§ **Document text**:
● ● ● ● ● ● ●
1) Introduction
Starting with the 0.9.7
version released in March 2020,
the naivebayes
R package introduces specialized
implementations of the Naïve Bayes model that support sparse matrices.
These implementations include:
-
multinomial_naive_bayes()
: Specifically designed for multinomial data, this function handles cases where the features are discrete and have multiple categories (e.g., word counts for text classification). -
bernoulli_naive_bayes()
: Ideal for binary data, this function handles cases where the features are binary (0 or 1). -
poisson_naive_bayes()
Tailored for count data, this function is suitable for situations where the features represent counts or frequencies. -
gaussian_naive_bayes()
: Suitable for continuous data, this function assumes that the features follow a Gaussian (normal) distribution.
Note: nonparametric_naive_bayes
currently does not support sparse matrices.
These specialized functions are optimized to take advantage of
sparsity, which can significantly enhance computational efficiency. To
leverage this capability, users can provide the functions with a matrix
of class dgCMatrix
from the excellent Matrix
1 package.
● ● ● ● ● ● ●
§ **What to work on**:
#1 Why does the naivebayes introduction have users give these functions a matrix of class dgCMatrix? Answer in one to three sentences.
#2 Can you update the naivebayes introduction from "1) Introduction" up to and including "bernoulli_naive_bayes()", with "discrete" swapped for "categorical"?
#3 What comes after the last sentence of the naivebayes introduction? Write the text that follows it.
The data placed next is separate material, unrelated to the naivebayes introduction.

§ **Data block**:
● ● ● ● ● ● ●
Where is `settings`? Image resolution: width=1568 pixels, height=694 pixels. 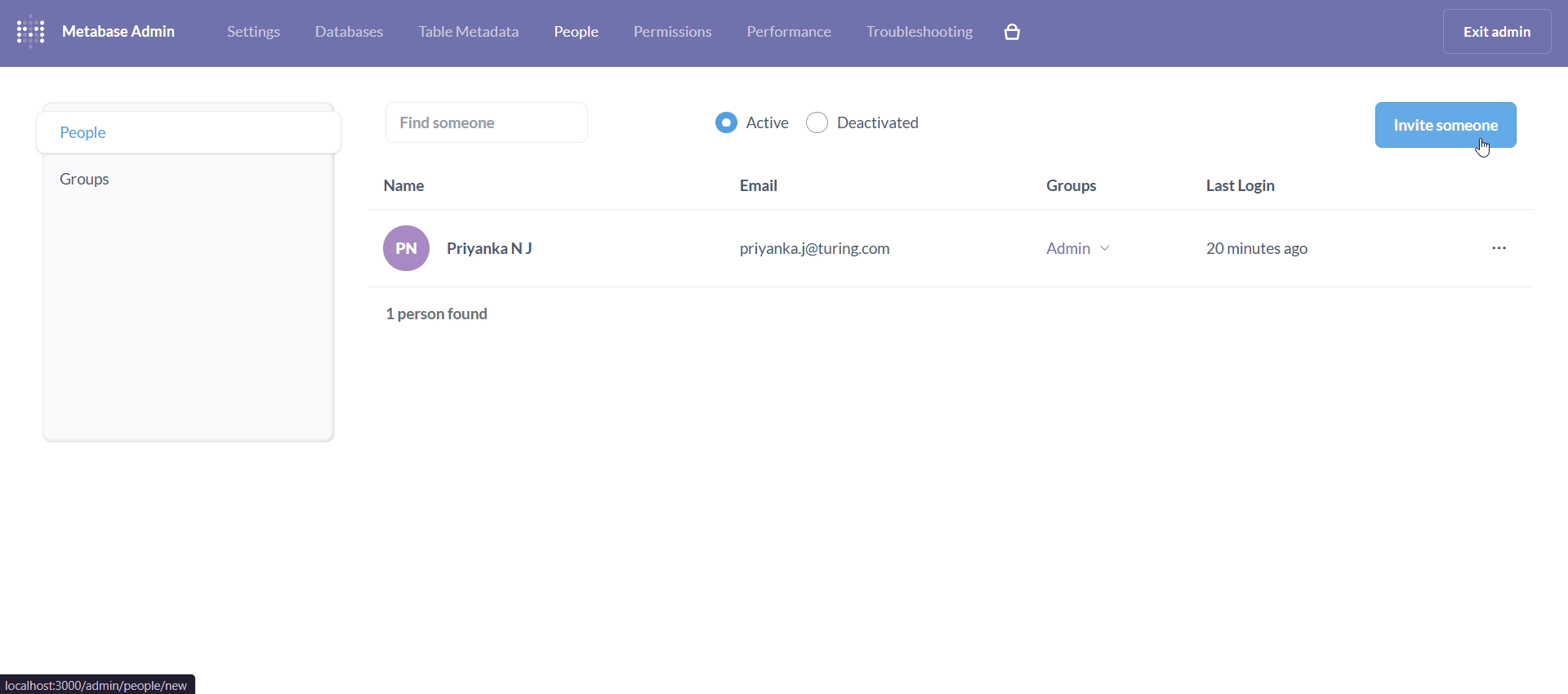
● ● ● ● ● ● ●
§ **Responses in order**:
#1 The specialized functions are optimized to take advantage of sparsity, which can significantly enhance computational efficiency. Giving them a dgCMatrix from the Matrix package lets users leverage that capability.

#2
1) Introduction
Starting with the 0.9.7
version released in March 2020,
the naivebayes
R package introduces specialized
implementations of the Naïve Bayes model that support sparse matrices.
These implementations include:
-
multinomial_naive_bayes()
: Specifically designed for multinomial data, this function handles cases where the features are categorical and have multiple categories (e.g., word counts for text classification). -
bernoulli_naive_bayes()

#3
Importantly, this new functionality has been introduced without any
breaking changes and aligns with the no-dependency philosophy of the
naivebayes project. Users can seamlessly incorporate sparse matrices
into their Naïve Bayes modeling workflow, enhancing performance while
maintaining compatibility with existing code.
2) Usage
In the provided example, we showcase the training of a Multinomial Naive Bayes model using a simulated sparse matrix. The code snippet demonstrates the steps involved in preparing the data, training the model, and making predictions.
# Simulate ~95% sparse matrix
cols <- 10 ; rows <- 100
M <- matrix(sample(0:5, rows * cols, TRUE, prob = c(0.95, rep(0.01, 5))), nrow = rows, ncol = cols)
y <- factor(sample(paste0("class", LETTERS[1:2]), rows, TRUE, prob = c(0.3,0.7)))
colnames(M) <- paste0("V", seq_len(ncol(M)))
# Check fraction of zeros
mean(M == 0)
## [1] 0.955
# Cast the matrix to "dgCMatrix" object
M_sparse <- Matrix::Matrix(M, sparse = TRUE)
### Train the Multinomial Naive Bayes and predict the training data
mnb <- naivebayes::multinomial_naive_bayes(x = M_sparse, y = y, laplace = 1)
head(predict(mnb, M_sparse))
## [1] classB classB classB classB classB classB
## Levels: classA classB
In the above code, we start by simulating a sparse matrix
M
with approximately 95% sparsity. The matrix has 100 rows
and 10 columns, filled with random values between 0 and 5. We also
generate a corresponding factor variable y
representing the
class labels.
Next, we check the fraction of zeros in the matrix to confirm its
sparsity level. We then cast the matrix M
into a
“dgCMatrix” object M_sparse
using the
Matrix::Matrix()
function, specifying the
sparse = TRUE
argument.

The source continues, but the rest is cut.